WHAT TO PRODUCE:
Where a line in the data below includes the word "column", count it. State the total and nothing more.

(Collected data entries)
****************************************

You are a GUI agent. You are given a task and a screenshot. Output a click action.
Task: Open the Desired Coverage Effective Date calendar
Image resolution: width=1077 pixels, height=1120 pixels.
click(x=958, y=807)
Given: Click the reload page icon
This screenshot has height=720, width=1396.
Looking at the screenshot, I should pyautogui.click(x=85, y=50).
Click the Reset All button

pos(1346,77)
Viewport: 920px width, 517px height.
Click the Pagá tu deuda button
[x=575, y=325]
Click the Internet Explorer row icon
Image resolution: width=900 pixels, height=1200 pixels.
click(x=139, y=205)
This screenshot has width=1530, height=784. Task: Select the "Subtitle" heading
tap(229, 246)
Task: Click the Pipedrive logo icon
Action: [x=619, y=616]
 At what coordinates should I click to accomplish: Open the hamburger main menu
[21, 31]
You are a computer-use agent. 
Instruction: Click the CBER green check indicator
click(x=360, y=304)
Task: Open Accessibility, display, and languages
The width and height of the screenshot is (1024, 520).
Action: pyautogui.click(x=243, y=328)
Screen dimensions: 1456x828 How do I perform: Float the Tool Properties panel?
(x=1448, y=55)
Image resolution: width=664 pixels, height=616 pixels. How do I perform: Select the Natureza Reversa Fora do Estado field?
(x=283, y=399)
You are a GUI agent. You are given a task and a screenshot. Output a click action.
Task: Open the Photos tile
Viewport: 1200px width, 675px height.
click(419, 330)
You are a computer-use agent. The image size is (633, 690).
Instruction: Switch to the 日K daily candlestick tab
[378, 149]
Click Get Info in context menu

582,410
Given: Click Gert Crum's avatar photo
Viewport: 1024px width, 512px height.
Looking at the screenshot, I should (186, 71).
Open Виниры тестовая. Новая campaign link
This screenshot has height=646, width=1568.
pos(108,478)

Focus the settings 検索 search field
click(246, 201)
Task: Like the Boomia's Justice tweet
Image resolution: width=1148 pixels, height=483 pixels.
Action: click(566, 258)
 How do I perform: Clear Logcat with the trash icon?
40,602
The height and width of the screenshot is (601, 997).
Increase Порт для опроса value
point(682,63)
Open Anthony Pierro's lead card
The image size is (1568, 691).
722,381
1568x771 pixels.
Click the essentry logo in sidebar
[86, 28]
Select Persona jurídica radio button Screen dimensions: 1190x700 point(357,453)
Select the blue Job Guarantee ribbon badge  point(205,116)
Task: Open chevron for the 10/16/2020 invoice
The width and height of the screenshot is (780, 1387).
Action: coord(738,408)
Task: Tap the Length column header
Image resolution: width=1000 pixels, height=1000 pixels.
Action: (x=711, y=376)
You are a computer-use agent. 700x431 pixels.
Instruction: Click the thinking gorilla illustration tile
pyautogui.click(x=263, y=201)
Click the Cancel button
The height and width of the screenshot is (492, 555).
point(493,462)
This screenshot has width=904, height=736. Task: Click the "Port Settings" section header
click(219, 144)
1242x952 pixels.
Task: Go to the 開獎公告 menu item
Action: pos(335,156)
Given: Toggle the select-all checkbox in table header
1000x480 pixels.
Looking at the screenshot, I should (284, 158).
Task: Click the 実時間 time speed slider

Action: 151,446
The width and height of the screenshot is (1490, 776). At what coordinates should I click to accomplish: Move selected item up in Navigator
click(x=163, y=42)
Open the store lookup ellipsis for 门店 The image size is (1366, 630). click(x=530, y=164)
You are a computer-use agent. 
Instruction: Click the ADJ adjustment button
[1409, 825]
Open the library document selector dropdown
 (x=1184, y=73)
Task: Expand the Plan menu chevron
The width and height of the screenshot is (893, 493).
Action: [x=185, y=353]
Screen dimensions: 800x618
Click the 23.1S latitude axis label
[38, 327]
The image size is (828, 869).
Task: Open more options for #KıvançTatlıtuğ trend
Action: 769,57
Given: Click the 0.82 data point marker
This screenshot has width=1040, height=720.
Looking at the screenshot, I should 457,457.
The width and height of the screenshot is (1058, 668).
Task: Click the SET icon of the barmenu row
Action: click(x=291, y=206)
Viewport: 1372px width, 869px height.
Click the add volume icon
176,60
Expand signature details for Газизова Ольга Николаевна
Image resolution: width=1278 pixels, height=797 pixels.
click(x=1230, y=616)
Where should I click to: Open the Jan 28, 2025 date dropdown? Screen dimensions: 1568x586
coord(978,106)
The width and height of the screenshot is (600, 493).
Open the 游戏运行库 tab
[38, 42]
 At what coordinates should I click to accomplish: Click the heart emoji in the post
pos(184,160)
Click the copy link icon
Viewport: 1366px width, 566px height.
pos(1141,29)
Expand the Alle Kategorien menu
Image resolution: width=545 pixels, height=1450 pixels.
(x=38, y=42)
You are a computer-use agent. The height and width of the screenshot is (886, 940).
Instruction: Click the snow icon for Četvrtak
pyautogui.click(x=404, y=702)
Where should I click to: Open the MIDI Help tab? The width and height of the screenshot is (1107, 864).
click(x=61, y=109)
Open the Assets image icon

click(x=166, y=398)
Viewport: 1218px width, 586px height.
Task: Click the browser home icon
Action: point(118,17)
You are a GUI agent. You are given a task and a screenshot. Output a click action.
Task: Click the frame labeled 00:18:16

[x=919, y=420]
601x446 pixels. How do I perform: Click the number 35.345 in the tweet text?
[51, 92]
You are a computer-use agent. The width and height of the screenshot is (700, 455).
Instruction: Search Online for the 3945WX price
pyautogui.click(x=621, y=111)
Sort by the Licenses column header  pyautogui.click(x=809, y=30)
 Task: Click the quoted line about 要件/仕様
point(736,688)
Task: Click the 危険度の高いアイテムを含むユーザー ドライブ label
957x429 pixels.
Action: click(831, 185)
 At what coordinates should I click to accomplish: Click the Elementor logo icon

****************************************

RESULT OF THE EXERCISE:
2